PASSAGE PROVIDED:

With that excitement for the upcoming year, do you have any New Year’s resolutions – either for Agrilyst, or yourself as a CEO?
AK: I’d like to spend more time directly with customers. I would spend all of my time on the farm if I could, so I’m focused on making sure our growers are really in love with Agrilyst.

How do you get to your office?
AK: Walk when weather’s nice; subway when it’s not.

What’s your favorite pizza slice?
AK: Giardini Pizza on Smith and 2nd Street in Brooklyn.

What is the best New York waterfront?
AK: Brooklyn Bridge Park

What’s your favorite New York building?
AK: The Woolworth

What’s the best place in New York for a coffee or lunch meeting?
AK: Brooklyn Roasting Company on Jay Street

Work-from-home, yay or nay? 
AK: Yay

LATELY

What does your company do?
Lately co-founder and CEO Kate Bradley Chernis: Lately is an AI-powered dashboard that gives individuals the power to market themselves or their companies like a mega brand for a fraction of the team, time, and cost.

Why did you found your company in NYC?
KBC: Because…NYC. That said, while our main office is in NYC, our legal office is in the mid-Hudson Valley in Stone Ridge. Because…heaven.

Before founding Lately, you spent time in radio, then marketing and now software. How did each of these industries inform your approach to getting things done?
KBC: I'll always love radio. In radio, what's most important is connection. It's my job to connect with you, to get you to trust me, to listen longer. You'll stay through the commercials. With marketing, there’s three key factors: organization, quality writing and chutzpah. Chutzpah is hard to come by and can’t be taught. Writing can be taught but most people are bad at it. But everybody can pick up organization — spreadsheets made that possible for the world. So I started with spreadsheets. I began to organize all of my customers inside spreadsheets because everybody wanted or needed the same thing and it was annoying to me to keep remaking the wheel. The spreadsheet was one-size-fits-all. In the organization it gave us led to a 130% ROI for three years. So you know, organization is godliness. Marie Kondo is no dummy :-). With software, it’s all about automation and in our case, Artificial Intelligence. How can we automate human connection? How can we automate organization? We started with the organization piece because that was easy and software is already good at that; Salesforce for example, automates the organization of the CRM whereas Lately automates the organization of MRM (Marketing Resource Management).

DATA PROVIDED:
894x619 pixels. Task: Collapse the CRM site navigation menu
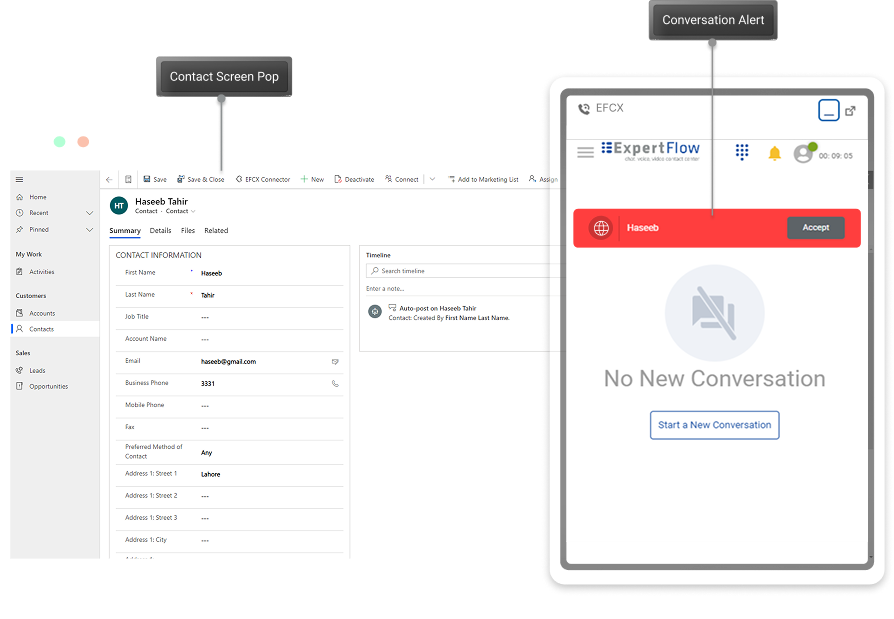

STATED GOAL:
In the interview, where does Lately keep its legal office?

WRITTEN SOLUTION:
In Stone Ridge, in the mid-Hudson Valley.